OK, I need to run to a meeting, but I can’t let today pass without acknowledging Columbus Day. Partly to defy political correctness… earlier this week, Kathryn said “Celebrating Columbus is a bit like flying the Confederate flag,” and martin sort of disputed her, and I responded:
Indeed. It’s foolish to get mad at Columbus. If he hadn’t been the one, it would have been the next doofus who thought the world was that much smaller than it was (or perhaps, some Portuguese captain who got blown off course on the way down the coast of Africa, which, if you’re out far enough to start with, can easily carry you to the coast of Brazil)…

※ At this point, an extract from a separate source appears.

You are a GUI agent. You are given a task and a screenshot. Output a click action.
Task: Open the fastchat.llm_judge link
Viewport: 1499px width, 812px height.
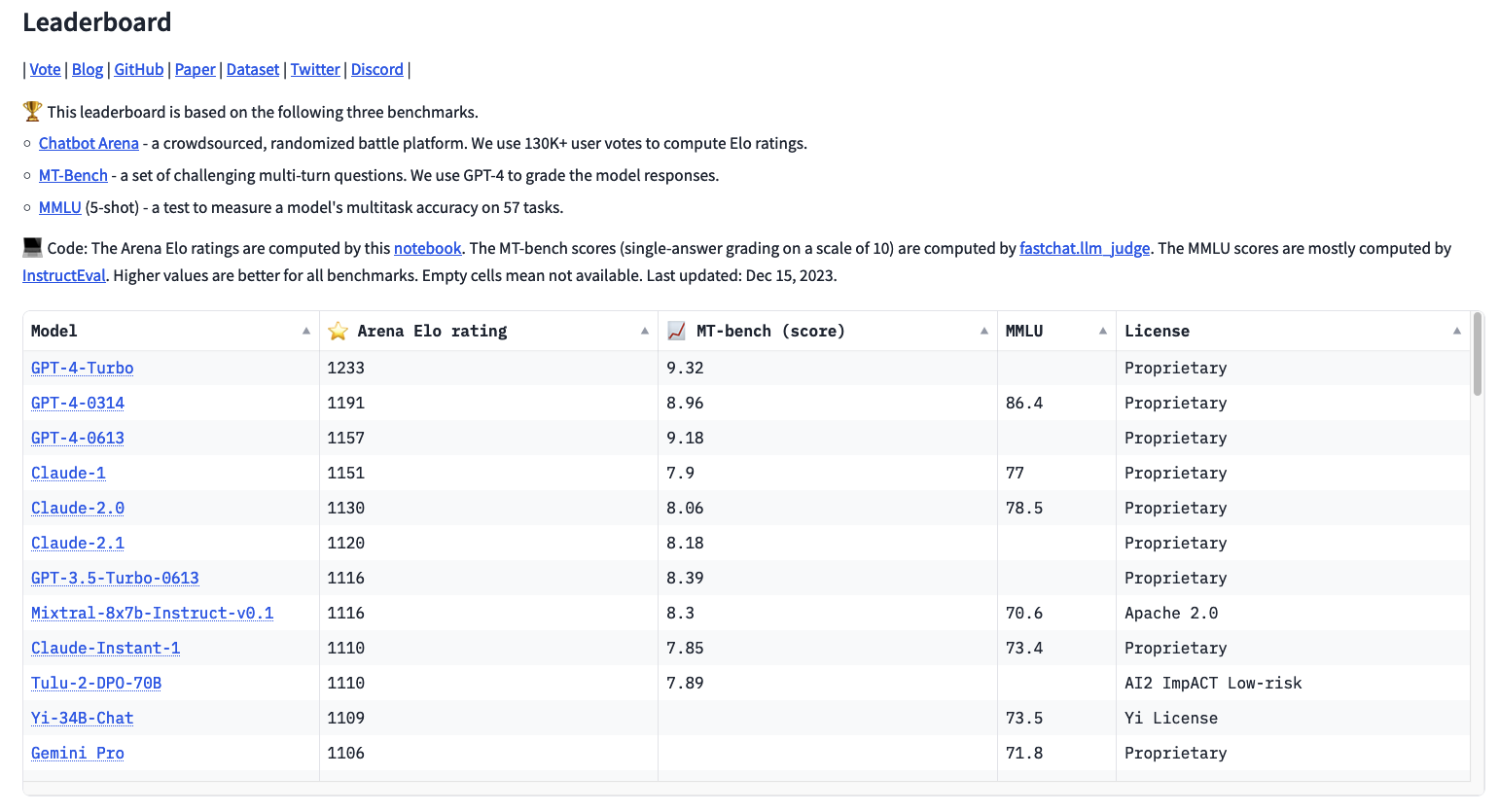[x=1084, y=249]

Somebody was going to make the voyage that changed the world more profoundly than any other voyage in the history of the world. The one that started the continuous travel between Europe and America, as opposed to the Vikings and St. Brendan and the like. It just happened to be Columbus, because he was so stubborn about his wrong idea, and managed to persuade Isabela to part with some dough.
But there’s another reason. I’m very much looking forward to reading 1493, by Charles C. Mann. I got it for my birthday. And though I have not read it yet, I’m familiar with his thesis, because he summed it up in this remarkable piece in the WSJ recently. An excerpt:
Some 250 million years ago, the Earth contained a single landmass known as Pangaea. Geological forces broke up this vast expanse, forever splitting Eurasia and the Americas. Over time the two halves of Pangaea developed wildly different suites of plants and animals.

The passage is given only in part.